Michel 21/08/2012 13:54

re,
peut etre que le problème prend surtout une importance sociétale a cause de l'exacerbation par ailleurs du phénomène des "lolita" (je ne sais pas comment l'appeler), en gos le fait que de très
jeunes filles et parfois sous l'influence ou a la demande de leurs parents, s'habillent comme et imitent et se maquillent comme des femmes adultes ?
Dans ce cas, accuser les pesticides, c'est "sympa" (et a titre perso je pense qu'a chaque fois qu'on peut s'en passer il faut le faire), mais il vaudrait mieux d'abord balayer sur le pas de porte
de notre psyché et de nos comportements (collectifs et individuels).

Robert 20/08/2012 23:49

J'adore, on a d'abord ceci :"Démontrer qu’il semble que quelque chose arrive, relève d’une rhétorique formidable ! Ou bien une chose est démontrée et alors il ne semble pas qu’elle arrive, elle
arrive. Ou bien, s’il semble seulement qu’elle arrive, c’est qu’il n’est pas démontré qu’elle arrive."
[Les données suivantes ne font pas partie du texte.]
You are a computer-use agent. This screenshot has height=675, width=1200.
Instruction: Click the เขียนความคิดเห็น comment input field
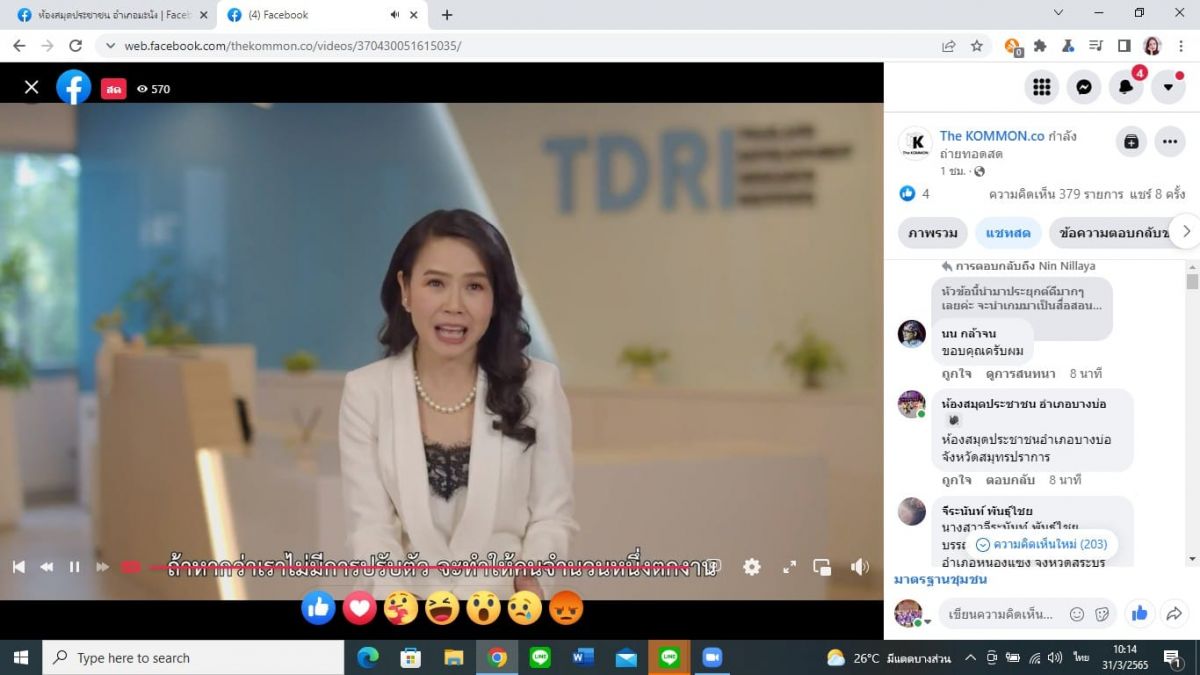(1000, 614)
Puis "Le principal perturbateur endocrinien de notre environnement, c’est la pilule contraceptive ! Outre le fait qu’elle est susceptible d’affecter les femmes à qui elle est prescrite, ses résidus
se retrouvent dans les eaux usées, ne sont pas éliminés dans les stations d’épuration et sont susceptibles d’avoir des effets sur les populations. Chut ! Tabou !
L’effet éventuel de la multiplication des traitements hormonaux dans le cadre de la procréation médicalement assistée, en pleine expansion, est évacué par l’article du Point d’un coup de cuiller à
pot qui a plus à voir avec le micro-trottoir qu’avec une enquête journalistique rigoureuse."


Du grand Laurent Berthod comme dab

Laurent Berthod 21/08/2012 00:43



Oui, moi je n'ai pas dit que les effets éventuels de la dissémination dans notre environnement de ce perturbareur endocrinien étaient prouvés. J'ai seulement dit que personne ne parle de cette
éventualité.


 


Du Robert tout ce qu'il y a de plus petit, pour ne pas dire minable, qui devrait relire ce qu'il critique avant de le critiquer.